Posts Tagged ‘social-networking’

Social-Networks Activate! Help Me Find A Good Book to Read

March 16th, 2009 at 12:03 am
Bookstore by ImaginaryGirl on Flickr

"Bookstore" by ImaginaryGirl on Flickr

When I was young I read a lot. Then I went to University. Some of you may be familiar with my 9 year dance with post-secondary studies. The details of which being longer than I ever care to write about, the take-away point is that during this period, I pretty much stopped reading anything I wasn’t required to read (two exceptions being The Hobbit/Lord of the Rings books, and the Harry Potter series, the inner-nerd in me types gleefully).

Over those 9 years, I kept telling myself it was ok because I was just tired from all the required readings from school. Then, once school was finished, my tune smoothly transitioned to the I’m-so-busy-at-work and recently the oh-my-god-being-a-new-parent-is-so-exhausting excuses. But I’ve grown tired of these excuses and want to find something to read… damnit!

"Hardy Boys Collection" by hyperboreal on Flickr

"Hardy Boys Collection" by hyperboreal on Flickr

One problem: decisions. Some of you may be familiar with my 30 year dance with decision making. When I was 10 and there were still a couple thousand Hardy Boys books left to read the decision of what to read was really easy, just read whichever book was next in numerical order. Later, I had endless time to wander the aisles of the Lindsay Public Library and found some authors I enjoyed. As an adult, though, how does one choose what they want to read? While Harry potter was fabulously fun to read, I did of feel somewhat like a twelve year old when deciding I was going to read it: Magic?! Awesome!

GoodreadsSo I turned to the interwebs for advice and signed up at Goodreads.

Goodreads is the largest social network for readers in the world. We have over 1,900,000 members who have added over 44,000,000 books to their shelves. A place for casual readers and bona-fide bookworms alike, Goodreads members recommend books, compare what they are reading, keep track of what they’ve read and would like to read, form book clubs and much more. [“about goodreads”]

Unfortunately, Goodread’s “find friends” service (really awesomely providing Google Friend Connect and Facebook App as options) was merely an quick and easy way to discover I don’t know a single one of those 1,900,000 members. The site seems to be reasonably well designed though and I think it would be a lot of fun if I knew some people on the service.  One feature I liked in particular was the ability to customize the “book links” that appear below each book.  In addition to standard Amazon, and, I saw you could add links for the Toronto Public Library search, and added my own for the Ottawa Public Library.
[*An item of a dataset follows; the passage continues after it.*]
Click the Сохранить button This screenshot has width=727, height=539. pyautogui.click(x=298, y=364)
So, take 2. I’m casting out this post into the murky social-netwaters to find out who of you are avid readers, how you find and share good books online, and what the hell you think I should read.  Add comments below, email me, or if you don’t already have an online service to manage your virtual book shelves give Goodreads a try and add me as a friend so I can list something more than the Harry Potter and the Lord of the Rings books on my profile.

The Twitter Divide

January 18th, 2009 at 11:17 am

Twitter LogoI use Twitter. I enjoy using Twitter.  I created a Twitter account because it was constantly being discussed and dissected on several podcasts to which I am subscribed (I’m looking at you This Week In Tech).  I’ve noticed, though, that my Twitter experience differs from both the experiences discussed on these shows, and what I can observe following various people.

The differentiating factor appears to be notoriety.  Twitterers who have some level of notoriety, often due to some level of fame (even in a niche community like some podcasts) have a much easier time gaining followers on the service.  The more followers you obtain the more the service changes from a micro-blog to a social experience.
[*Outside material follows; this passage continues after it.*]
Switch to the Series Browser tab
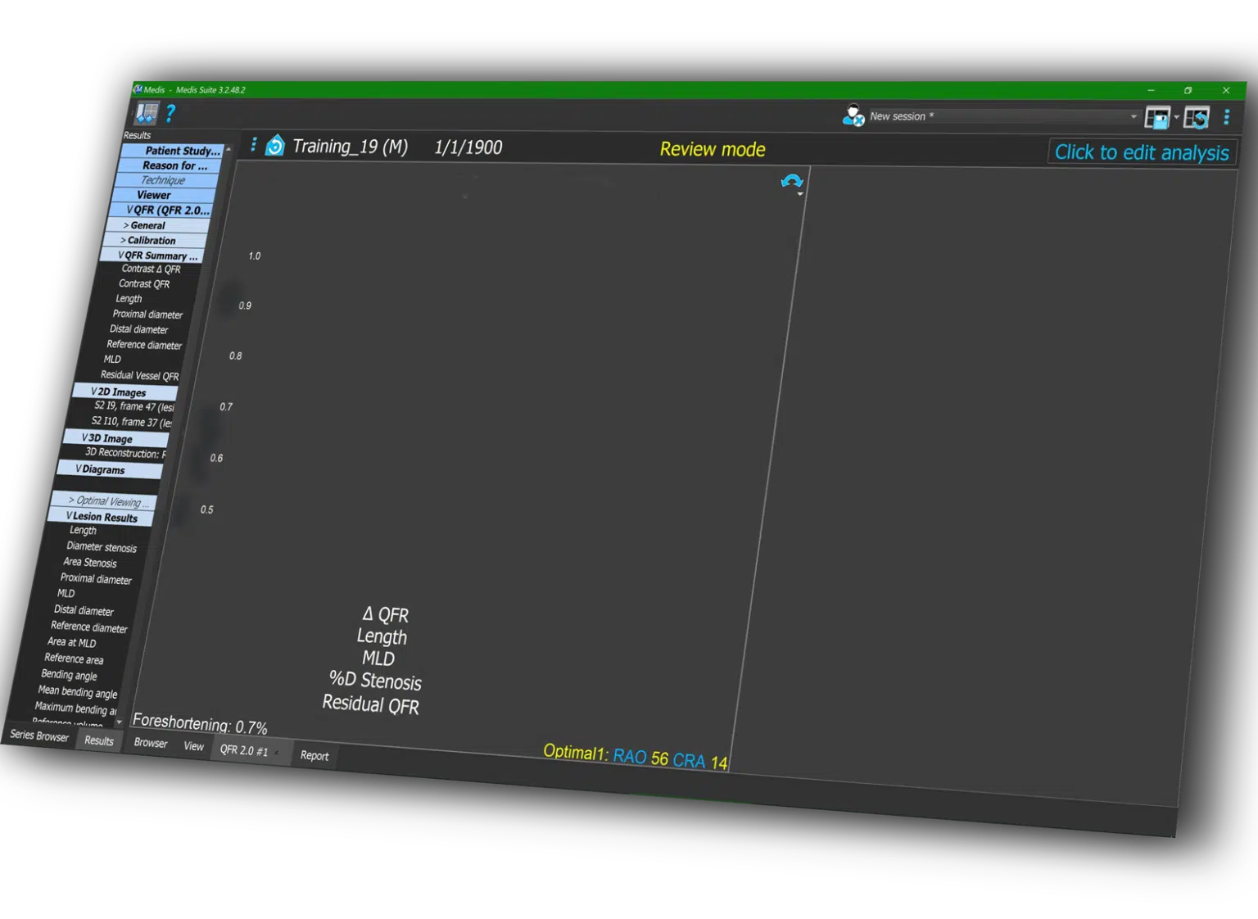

The stories that intrigued me the most about Twitter were about instant-gatherings (where one Twitterer might post “I’m going to such-and-such a place, anyone else want to go?”), or the ability to get responses to questions almost instantaneously (John Hodgman, @hodgman, often throws questions out to what he has come to refer as the “Hive Mind“). These experiences simply aren’t possible without a high number of followers, and often even more than that, a high number of followers within geographic proximity (for questions like “Where’s the best X in Y“).

My approach to following people on Twitter is to be selective rather than promiscuous. I don’t want to just blindly follow every user I find in the hopes of getting a follow-back from the user and increasing the number of followers I have. I only want to follow the tweets of people of which I have some common interest. Furthermore, very very few people I know in person or at work use the service (less than 5 people so far). So for me, of little notoriety, my rate of follower count increase will be quite low.